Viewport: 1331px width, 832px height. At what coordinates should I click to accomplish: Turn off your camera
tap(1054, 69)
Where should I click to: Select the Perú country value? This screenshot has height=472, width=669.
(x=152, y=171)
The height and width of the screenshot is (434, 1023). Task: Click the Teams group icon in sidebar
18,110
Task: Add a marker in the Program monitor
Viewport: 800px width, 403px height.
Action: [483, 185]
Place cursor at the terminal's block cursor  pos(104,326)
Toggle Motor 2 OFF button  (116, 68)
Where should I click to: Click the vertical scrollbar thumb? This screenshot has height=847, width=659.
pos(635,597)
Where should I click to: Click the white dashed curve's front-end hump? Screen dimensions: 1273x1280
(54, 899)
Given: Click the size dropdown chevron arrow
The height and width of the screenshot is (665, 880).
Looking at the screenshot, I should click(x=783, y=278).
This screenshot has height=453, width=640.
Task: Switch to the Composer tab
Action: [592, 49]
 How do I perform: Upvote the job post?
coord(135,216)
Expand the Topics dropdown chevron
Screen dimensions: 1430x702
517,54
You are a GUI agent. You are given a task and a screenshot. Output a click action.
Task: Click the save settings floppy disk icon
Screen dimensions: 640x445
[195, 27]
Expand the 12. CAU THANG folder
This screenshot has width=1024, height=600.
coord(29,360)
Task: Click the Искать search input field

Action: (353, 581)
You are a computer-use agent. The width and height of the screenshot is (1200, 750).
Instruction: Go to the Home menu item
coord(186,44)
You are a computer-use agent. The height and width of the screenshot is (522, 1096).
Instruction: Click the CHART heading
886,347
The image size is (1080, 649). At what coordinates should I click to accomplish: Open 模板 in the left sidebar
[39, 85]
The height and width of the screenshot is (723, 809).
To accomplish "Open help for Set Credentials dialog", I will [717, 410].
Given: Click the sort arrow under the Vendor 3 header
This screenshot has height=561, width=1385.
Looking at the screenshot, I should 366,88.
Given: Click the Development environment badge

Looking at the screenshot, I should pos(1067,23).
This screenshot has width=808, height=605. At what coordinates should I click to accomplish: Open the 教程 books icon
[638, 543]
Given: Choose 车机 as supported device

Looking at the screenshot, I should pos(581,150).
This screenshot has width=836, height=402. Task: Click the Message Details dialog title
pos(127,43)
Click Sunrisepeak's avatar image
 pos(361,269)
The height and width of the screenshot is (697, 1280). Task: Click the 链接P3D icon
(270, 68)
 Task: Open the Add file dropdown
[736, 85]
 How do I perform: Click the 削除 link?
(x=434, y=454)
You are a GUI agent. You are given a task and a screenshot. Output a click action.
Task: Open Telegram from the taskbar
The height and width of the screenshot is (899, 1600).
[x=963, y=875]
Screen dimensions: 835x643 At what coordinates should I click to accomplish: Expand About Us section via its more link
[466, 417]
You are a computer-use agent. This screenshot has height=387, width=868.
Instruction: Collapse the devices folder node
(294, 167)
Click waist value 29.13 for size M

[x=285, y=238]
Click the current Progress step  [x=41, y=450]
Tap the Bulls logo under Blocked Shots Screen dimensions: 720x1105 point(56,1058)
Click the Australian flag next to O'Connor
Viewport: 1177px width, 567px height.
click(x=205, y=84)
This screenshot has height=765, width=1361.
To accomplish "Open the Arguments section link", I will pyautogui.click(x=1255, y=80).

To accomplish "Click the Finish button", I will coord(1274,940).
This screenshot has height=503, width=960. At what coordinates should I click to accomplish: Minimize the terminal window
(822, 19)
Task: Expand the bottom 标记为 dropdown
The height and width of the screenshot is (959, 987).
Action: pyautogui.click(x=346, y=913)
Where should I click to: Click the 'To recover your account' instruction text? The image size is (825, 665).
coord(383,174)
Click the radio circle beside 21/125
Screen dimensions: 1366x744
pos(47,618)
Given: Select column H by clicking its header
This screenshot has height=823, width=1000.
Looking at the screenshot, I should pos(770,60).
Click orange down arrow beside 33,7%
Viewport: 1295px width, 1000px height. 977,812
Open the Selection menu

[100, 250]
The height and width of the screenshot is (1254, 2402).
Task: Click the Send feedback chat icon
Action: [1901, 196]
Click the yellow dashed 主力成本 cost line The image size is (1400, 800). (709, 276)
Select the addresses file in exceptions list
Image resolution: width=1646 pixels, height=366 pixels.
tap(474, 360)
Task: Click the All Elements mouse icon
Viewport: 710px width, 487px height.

::::

§ ASSIGNMENT
For this task, retype the material exactly, line for line.

§ SOLUTION TO THE EXERCISE
Viewport: 1331px width, 832px height. At what coordinates should I click to accomplish: Turn off your camera
tap(1054, 69)
Where should I click to: Select the Perú country value? This screenshot has height=472, width=669.
(x=152, y=171)
The height and width of the screenshot is (434, 1023). Task: Click the Teams group icon in sidebar
18,110
Task: Add a marker in the Program monitor
Viewport: 800px width, 403px height.
Action: [483, 185]
Place cursor at the terminal's block cursor  pos(104,326)
Toggle Motor 2 OFF button  (116, 68)
Where should I click to: Click the vertical scrollbar thumb? This screenshot has height=847, width=659.
pos(635,597)
Where should I click to: Click the white dashed curve's front-end hump? Screen dimensions: 1273x1280
(54, 899)
Given: Click the size dropdown chevron arrow
The height and width of the screenshot is (665, 880).
Looking at the screenshot, I should click(x=783, y=278).
This screenshot has height=453, width=640.
Task: Switch to the Composer tab
Action: [592, 49]
 How do I perform: Upvote the job post?
coord(135,216)
Expand the Topics dropdown chevron
Screen dimensions: 1430x702
517,54
You are a GUI agent. You are given a task and a screenshot. Output a click action.
Task: Click the save settings floppy disk icon
Screen dimensions: 640x445
[195, 27]
Expand the 12. CAU THANG folder
This screenshot has width=1024, height=600.
coord(29,360)
Task: Click the Искать search input field

Action: (353, 581)
You are a computer-use agent. The width and height of the screenshot is (1200, 750).
Instruction: Go to the Home menu item
coord(186,44)
You are a computer-use agent. The height and width of the screenshot is (522, 1096).
Instruction: Click the CHART heading
886,347
The image size is (1080, 649). At what coordinates should I click to accomplish: Open 模板 in the left sidebar
[39, 85]
The height and width of the screenshot is (723, 809).
To accomplish "Open help for Set Credentials dialog", I will [717, 410].
Given: Click the sort arrow under the Vendor 3 header
This screenshot has height=561, width=1385.
Looking at the screenshot, I should 366,88.
Given: Click the Development environment badge

Looking at the screenshot, I should pos(1067,23).
This screenshot has width=808, height=605. At what coordinates should I click to accomplish: Open the 教程 books icon
[638, 543]
Given: Choose 车机 as supported device

Looking at the screenshot, I should pos(581,150).
This screenshot has width=836, height=402. Task: Click the Message Details dialog title
pos(127,43)
Click Sunrisepeak's avatar image
 pos(361,269)
The height and width of the screenshot is (697, 1280). Task: Click the 链接P3D icon
(270, 68)
 Task: Open the Add file dropdown
[736, 85]
 How do I perform: Click the 削除 link?
(x=434, y=454)
You are a GUI agent. You are given a task and a screenshot. Output a click action.
Task: Open Telegram from the taskbar
The height and width of the screenshot is (899, 1600).
[x=963, y=875]
Screen dimensions: 835x643 At what coordinates should I click to accomplish: Expand About Us section via its more link
[466, 417]
You are a computer-use agent. This screenshot has height=387, width=868.
Instruction: Collapse the devices folder node
(294, 167)
Click waist value 29.13 for size M

[x=285, y=238]
Click the current Progress step  [x=41, y=450]
Tap the Bulls logo under Blocked Shots Screen dimensions: 720x1105 point(56,1058)
Click the Australian flag next to O'Connor
Viewport: 1177px width, 567px height.
click(x=205, y=84)
This screenshot has height=765, width=1361.
To accomplish "Open the Arguments section link", I will pyautogui.click(x=1255, y=80).

To accomplish "Click the Finish button", I will coord(1274,940).
This screenshot has height=503, width=960. At what coordinates should I click to accomplish: Minimize the terminal window
(822, 19)
Task: Expand the bottom 标记为 dropdown
The height and width of the screenshot is (959, 987).
Action: pyautogui.click(x=346, y=913)
Where should I click to: Click the 'To recover your account' instruction text? The image size is (825, 665).
coord(383,174)
Click the radio circle beside 21/125
Screen dimensions: 1366x744
pos(47,618)
Given: Select column H by clicking its header
This screenshot has height=823, width=1000.
Looking at the screenshot, I should pos(770,60).
Click orange down arrow beside 33,7%
Viewport: 1295px width, 1000px height. 977,812
Open the Selection menu

[100, 250]
The height and width of the screenshot is (1254, 2402).
Task: Click the Send feedback chat icon
Action: [1901, 196]
Click the yellow dashed 主力成本 cost line The image size is (1400, 800). (709, 276)
Select the addresses file in exceptions list
Image resolution: width=1646 pixels, height=366 pixels.
tap(474, 360)
Task: Click the All Elements mouse icon
Viewport: 710px width, 487px height.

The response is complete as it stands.